How to Use OCR on Videos
Published Apr 1, 2024 • 3 min read

Optical Character Recognition, or OCR, can be an incredibly beneficial addition to any system, especially when integrated with computer vision. OCR and computer vision can work on images but could be even more powerful when used on videos and video streams.

0:00
/0:09

An annotated video of the final result of running OCR on video

In this article, you will learn how to use OCR models and combine them with computer vision tools to build applications that process videos

How to Use OCR on Videos

For static video files, you can run OCR on all the image frames within the video file. In this guide, we will identify the IDs of multimodal shipping containers in a shipping yard using this approach. 

In this example, we have a video of several shipping containers, each of which contains one or more identifying numbers. Using this object detection model from Roboflow Universe, we can identify the numbers of the ID using OCR.

First, let’s set up a callback function to use later so that we can run OCR on detections. For this example, we will use EasyOCR. Learn about other OCR options and how they perform in this blog post.

import easyocr
reader = easyocr.Reader(['en'])

def run_ocr(frame,box):
  cropped_frame = sv.crop_image(frame,box)  

  result = reader.readtext(cropped_frame,detail=0)

  text = "".join(result)
  text = re.sub(r'[^0-9]', '', text)

  return text

For our use case, we only want the numbers that make up the ID, so we replace anything other than numbers within our detected text.

Next, we use Supervision’s `process_video` function to detect, then run OCR on our detections in a two-step process.
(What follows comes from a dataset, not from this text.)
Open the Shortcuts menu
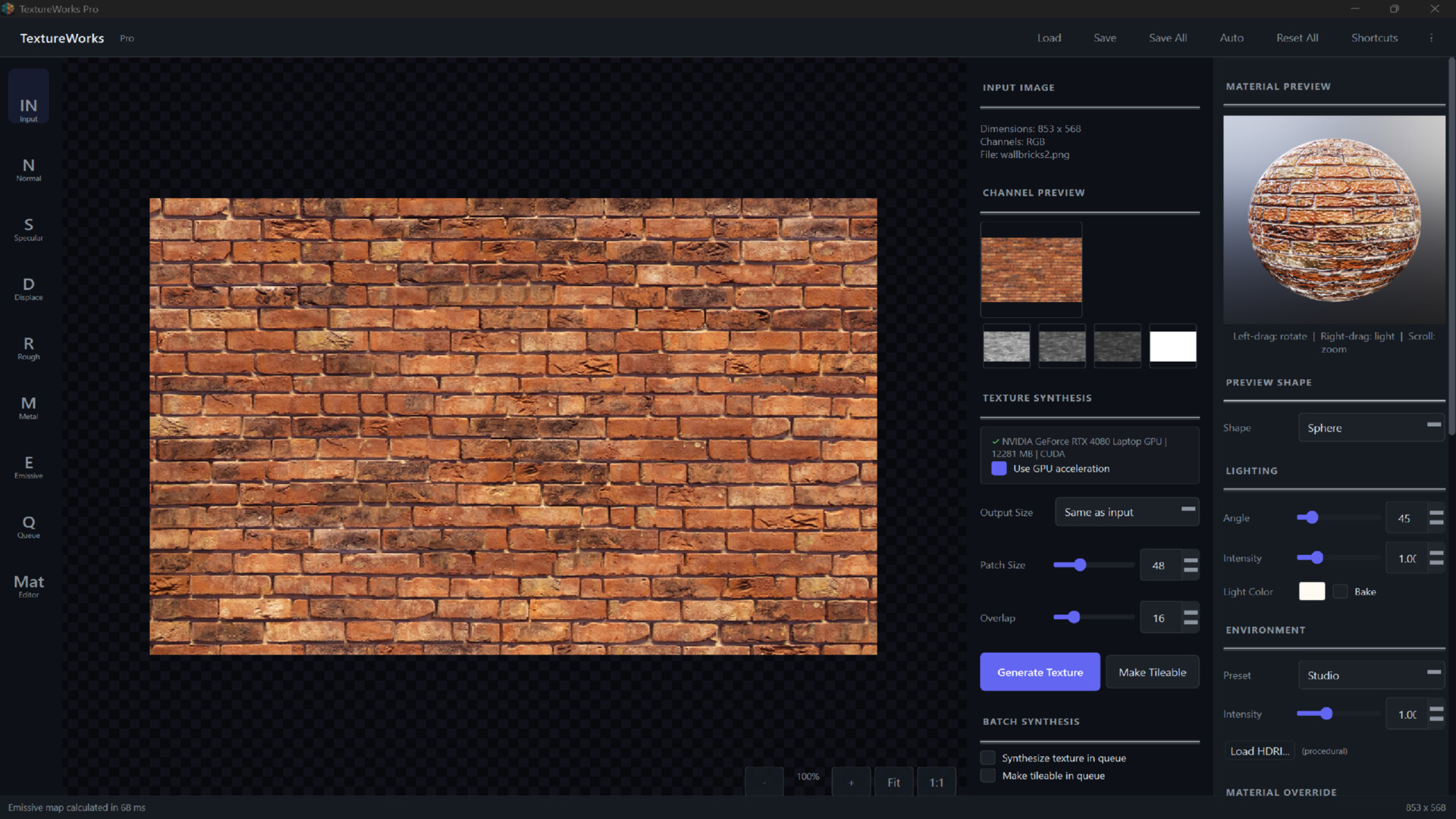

We can then annotate the frame in order to create an annotated video with the annotated text.

import supervision as sv

def video_callback(frame, i):
  detections = predict(frame)
  detections = detections[detections.class_id == 2]

  labels = []
  for detection in detections:
    detected_text = run_ocr(frame,detection[0])
    labels.append(detected_text)

  annotated_frame = frame.copy()
  annotated_frame = sv.BoundingBoxAnnotator().annotate(annotated_frame,detections)
  annotated_frame = sv.LabelAnnotator().annotate(annotated_frame,detections,labels)

  return annotated_frame

sv.process_video(VIDEO_PATH,"cargo_rawocr.mp4",video_callback)
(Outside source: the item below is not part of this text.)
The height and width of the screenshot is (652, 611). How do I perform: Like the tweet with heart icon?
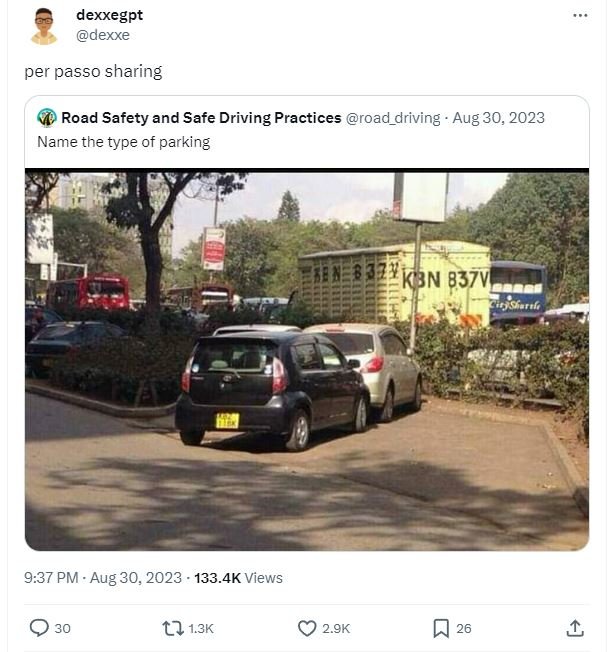307,628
With that, we get an annotated video with the detected text from each detection with a label.

0:00
/0:12

Apply Tracking to Identify Unique Items in Videos

Although it would be possible to run OCR on every frame, doing so could be unnecessarily inefficient and costly, as well as being not especially useful in production use cases. 

Building on what we did before, we will use the object detection model and OCR then incorporate object tracking with custom code to “link” each identified container with its corresponding ID and run OCR a few times, as opposed to several hundreds of times. 

We can also use the benefit of both having multiple IDs across frames of video to build consensus logic, ensuring accuracy. 

👍
To improve readability, some code that is used to produce the final output isn’t in this post. The full code is available in this Colab notebook.

Using the ByteTrack implementation in Supervision, we can track each object across the video frames in which they appear. We also created a helper class that keeps track of OCR recognitions, making sure that the final text is the one that is recognized most often across ten OCR attempts.

import supervision as sv
import cv2
import numpy as np

# Initalize ByteTrack
tracker = sv.ByteTrack()

# Consensus monitoring utility
container_ids_tracker = Consensus()

# Keeps track of the IDs of detected containers
container_ids = {}

# A callback function runs for each video frame
def video_callback(frame, i):
  detections = predict(frame)
  detections = tracker.update_with_detections(detections)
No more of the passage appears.